[Collection entries]
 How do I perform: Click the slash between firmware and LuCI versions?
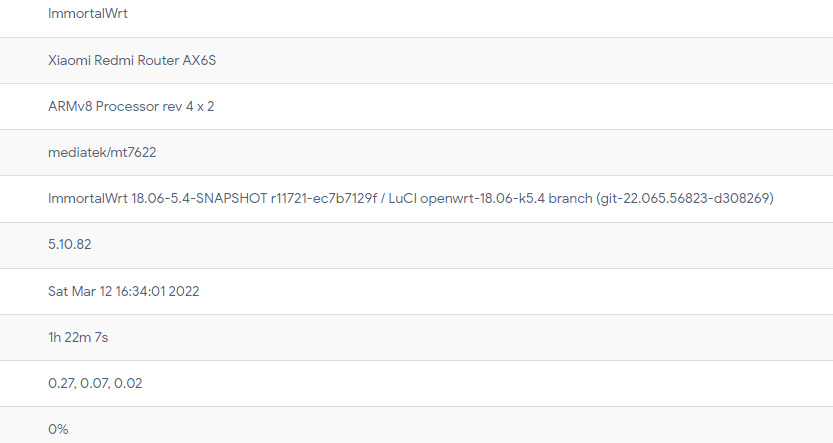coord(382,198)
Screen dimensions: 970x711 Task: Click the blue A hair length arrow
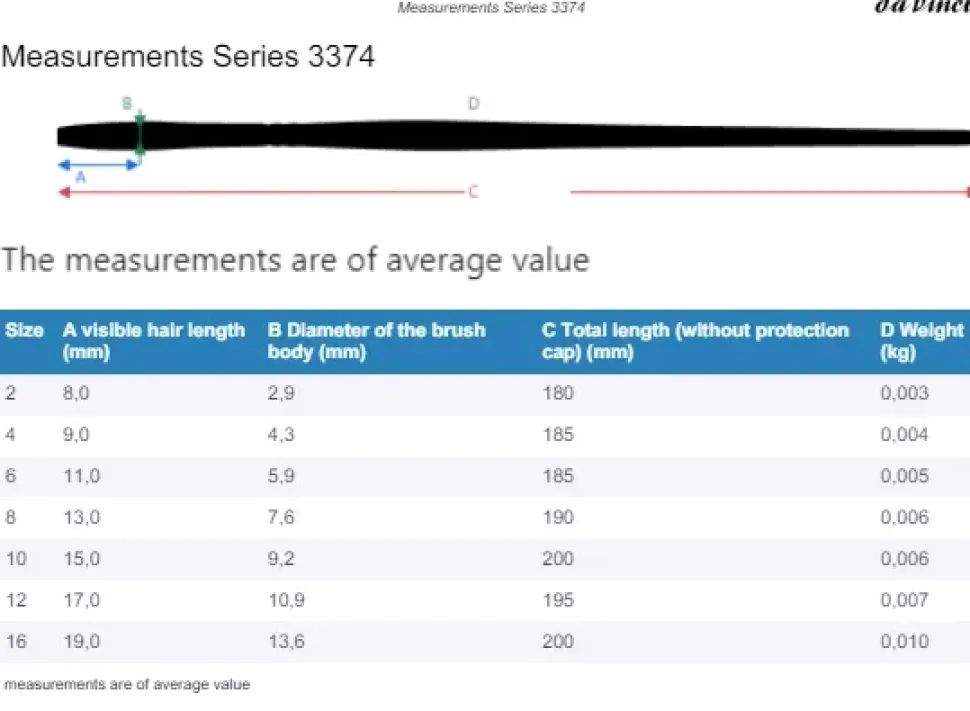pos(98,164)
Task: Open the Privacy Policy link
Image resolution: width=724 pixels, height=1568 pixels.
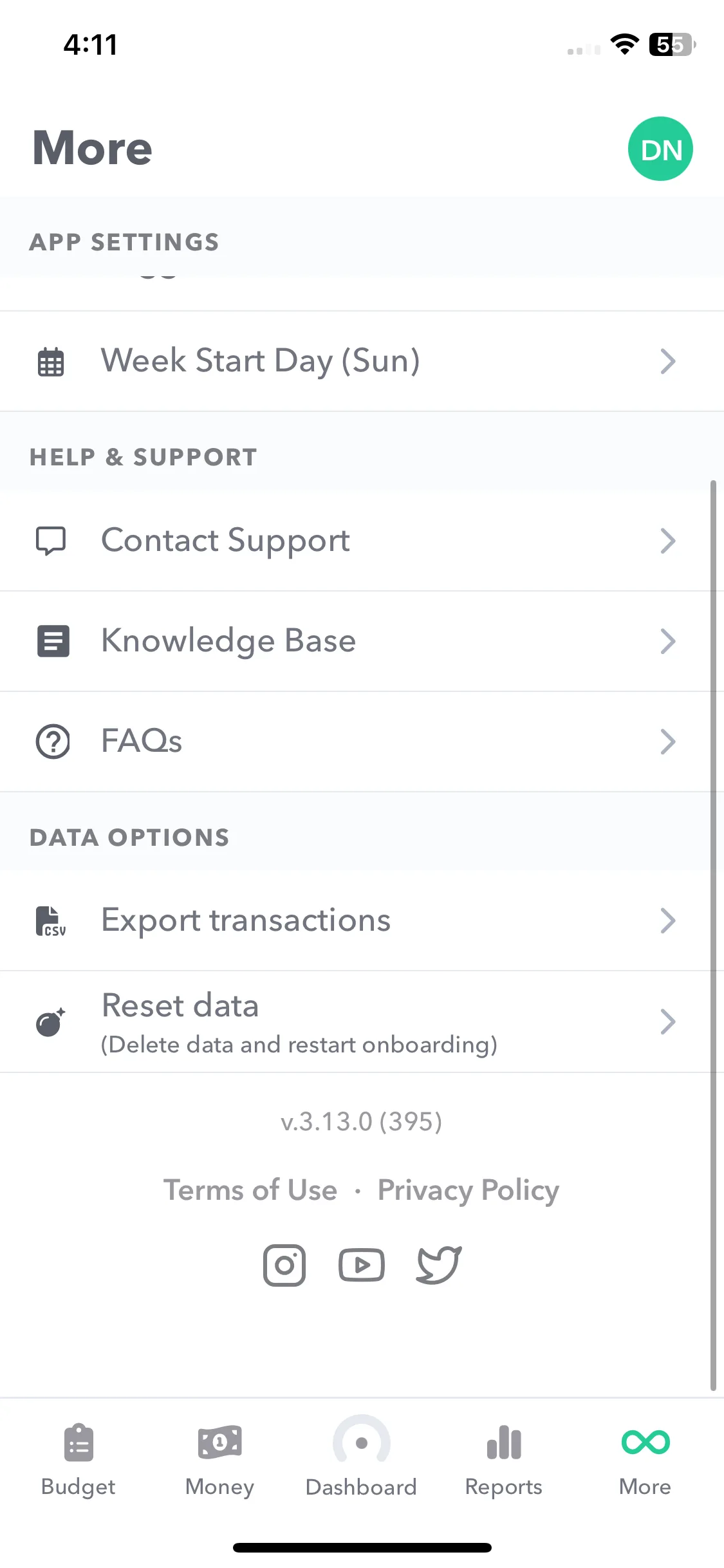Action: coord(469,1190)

**ACTION ITEM:**
Omit the pictures; print the records above exactly.

**RESULT BELOW:**
 How do I perform: Click the slash between firmware and LuCI versions?
coord(382,198)
Screen dimensions: 970x711 Task: Click the blue A hair length arrow
pos(98,164)
Task: Open the Privacy Policy link
Image resolution: width=724 pixels, height=1568 pixels.
Action: coord(469,1190)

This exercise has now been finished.